Lecture 42 Flashcards
In adipocytes, Glycerol-3-P can be formed by reducing _____ using NADH, whereas in the liver it can be formed by direct phosphorylation of Glycerol via the enzyme ________.
In adipocytes, DHAP is reduced to for Glycerol-3-P, whereas in the liver it can be formed via the enzyme GLYCEROL KINASE
Phospholipase ____ acts on phosphatidylinositol to form arachidonic acid. It is inhibited by ______ (i.e. Cortisol.)
Phospholipase A2 acts on phosphatidylinositol to form arachidonic acid.
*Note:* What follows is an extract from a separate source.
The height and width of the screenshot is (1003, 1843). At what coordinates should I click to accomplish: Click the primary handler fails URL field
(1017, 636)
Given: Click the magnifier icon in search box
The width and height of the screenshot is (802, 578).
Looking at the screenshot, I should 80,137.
It is inhibited by GLUCOCORTICOIDS.
Phospholipase ____ is found in the liver, and its action activates the PIP2 system
Phospholipase C is found in the liver
_____ serve as precursors to Sphingomyelin and Glycosphingolipids
CERAMIDES
_____ CoA is the precursor for Sphingolipids in general. Sphingosine is synthesized from _____CoA and the AA _____.
PALMITOYL CoA. Sphingosine is synthesiszed from PALMITOYL CoA and SERINE.
Tay Sachs disease results from a deficiency in the enzyme Beta-_________. It is characterized by accumulation of _______ and has symptoms such as cherry-red _____, muscular weakness, and blindness.
Deficiency in Beta-HEXOSAMINIDASE A. It is characterized by accumulation of GANGLIOSIDES and has symptoms such as cherry-red MACULA…
Gaucher disease results from a deficiency in Beta-______. It is characterized by accumulation of gluco_______ and has symptoms such as hepato_______ and osteoporosis of long bones.
Results from deficiency in Beta-GLUCOSIDASE. Accumulation of glucocerebrosides and has symptoms such as hepatoSPLENOMEGALY and osteoporosis of long bones.
Nieman-Pick disease results from a deficiency in _______. This results in accumulation of ______, leading to symptoms such as cherry-red _____, neurodegeneration, and hepato______.
Deficiency in SPHINGOMYELINASE resulting in accumulation of SPHINGOMYELIN, leading to symptoms such as cherry-red MACULA, neurodegeneration, and hepatoSPLENOMEGALY.